§ What to work on
Identify every line in the data below that contains the string "width", and copy each of those lines. Treat uppercase and lowercase letters as different.

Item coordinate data
----------------------------------------
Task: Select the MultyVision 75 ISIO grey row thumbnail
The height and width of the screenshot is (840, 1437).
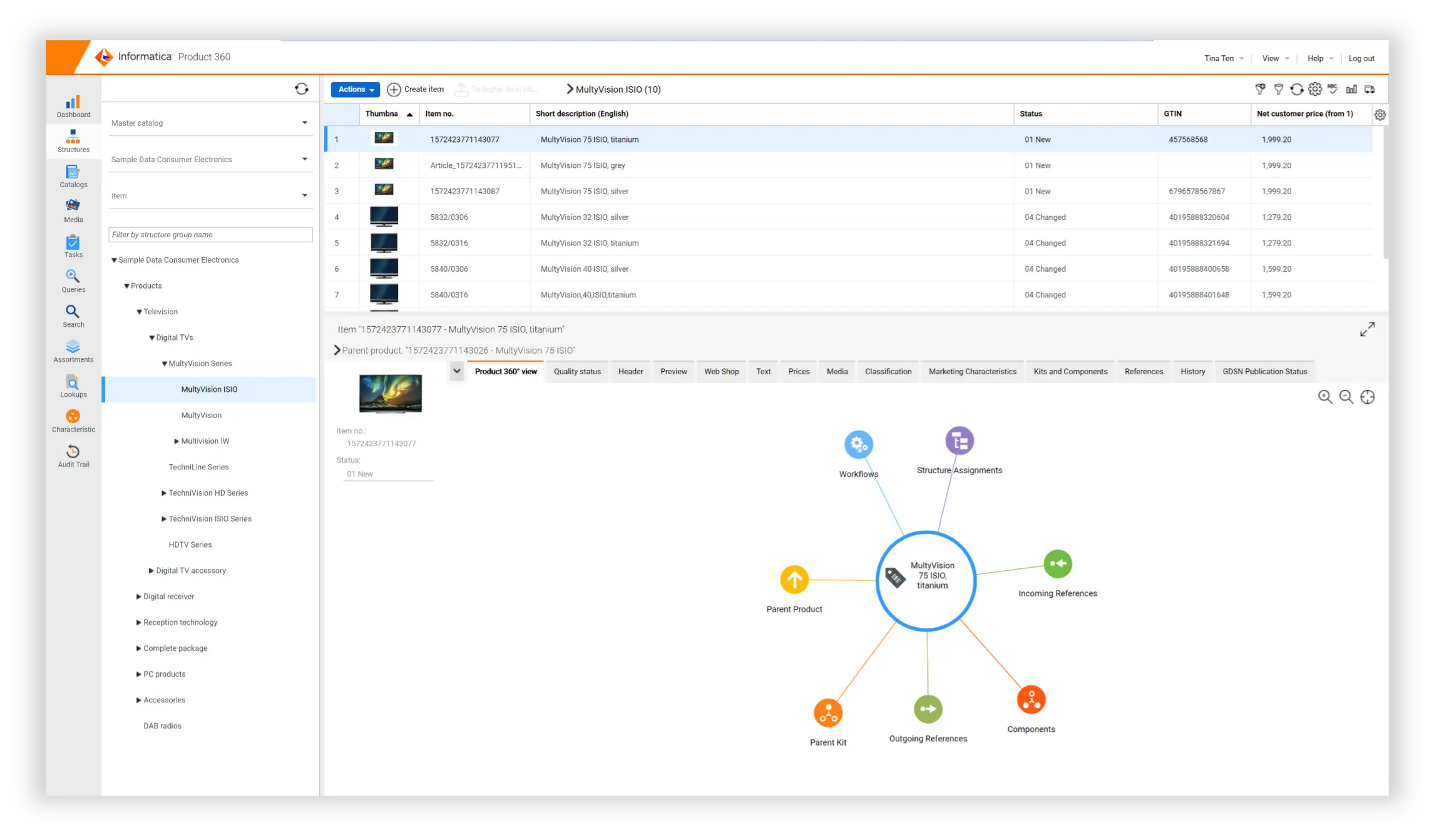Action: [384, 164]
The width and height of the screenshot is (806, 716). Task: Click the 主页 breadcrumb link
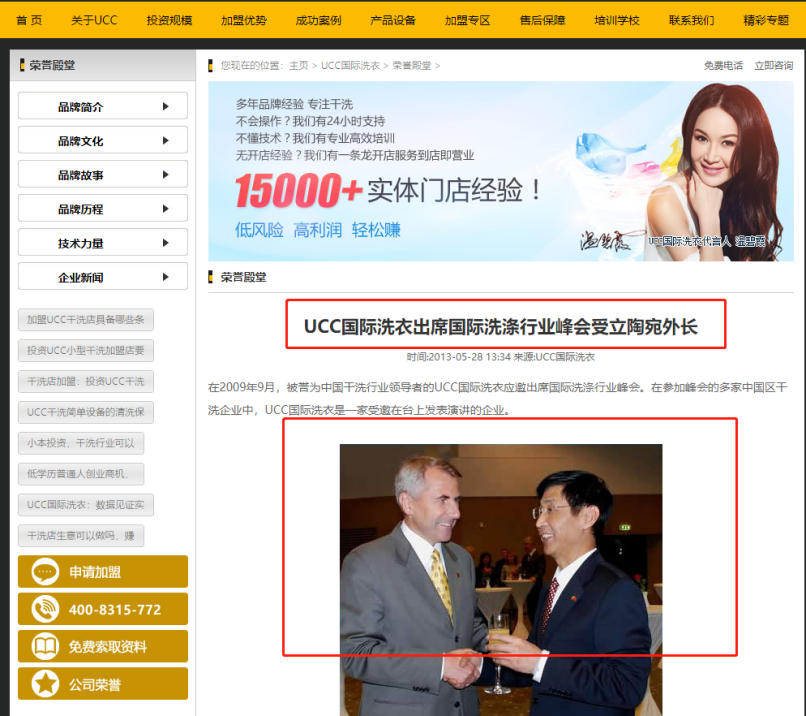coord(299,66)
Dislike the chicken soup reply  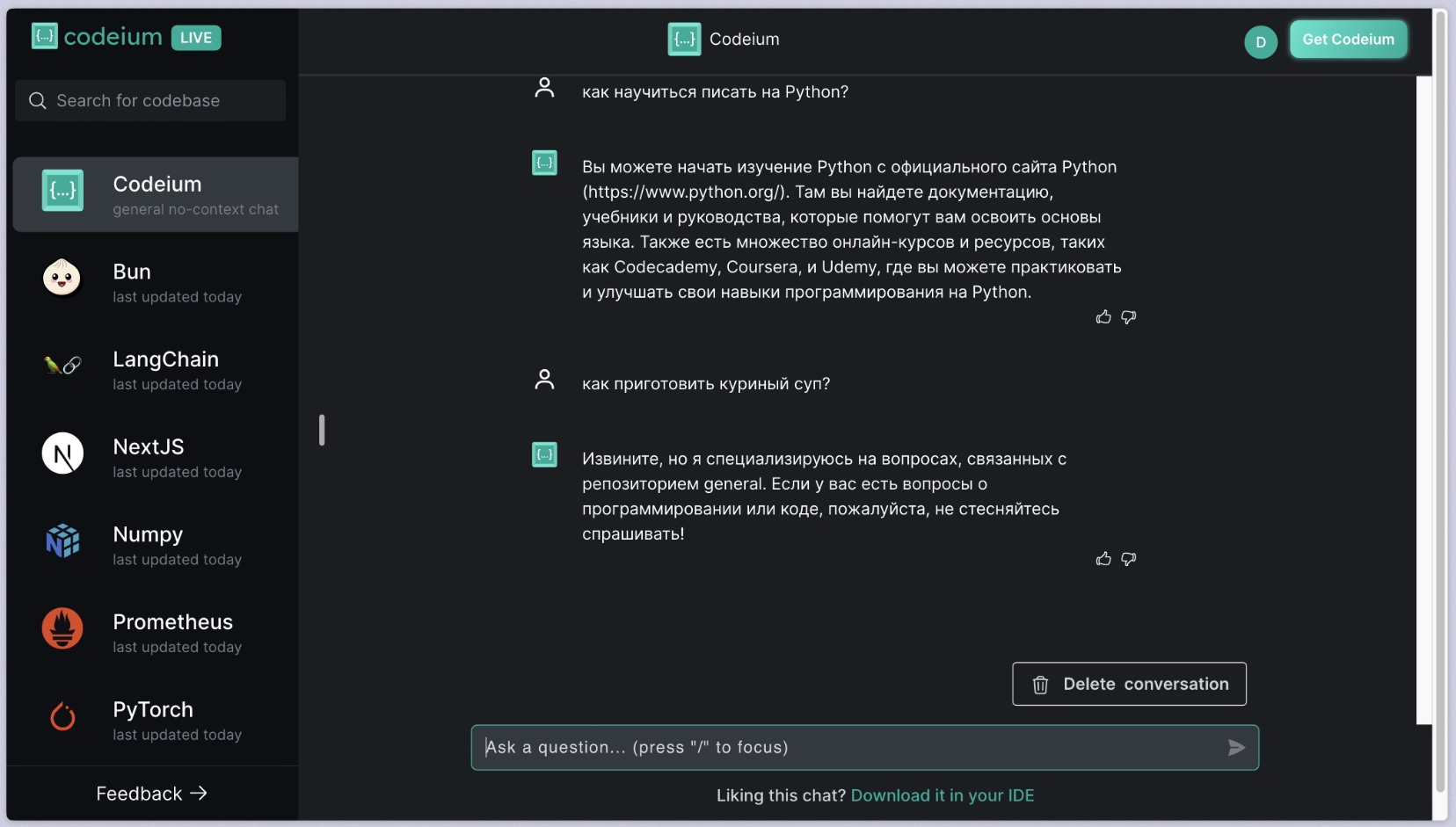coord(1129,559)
----------------------------------------
§ Output for this task
The height and width of the screenshot is (840, 1437).
The width and height of the screenshot is (806, 716). Task: Click the 主页 breadcrumb link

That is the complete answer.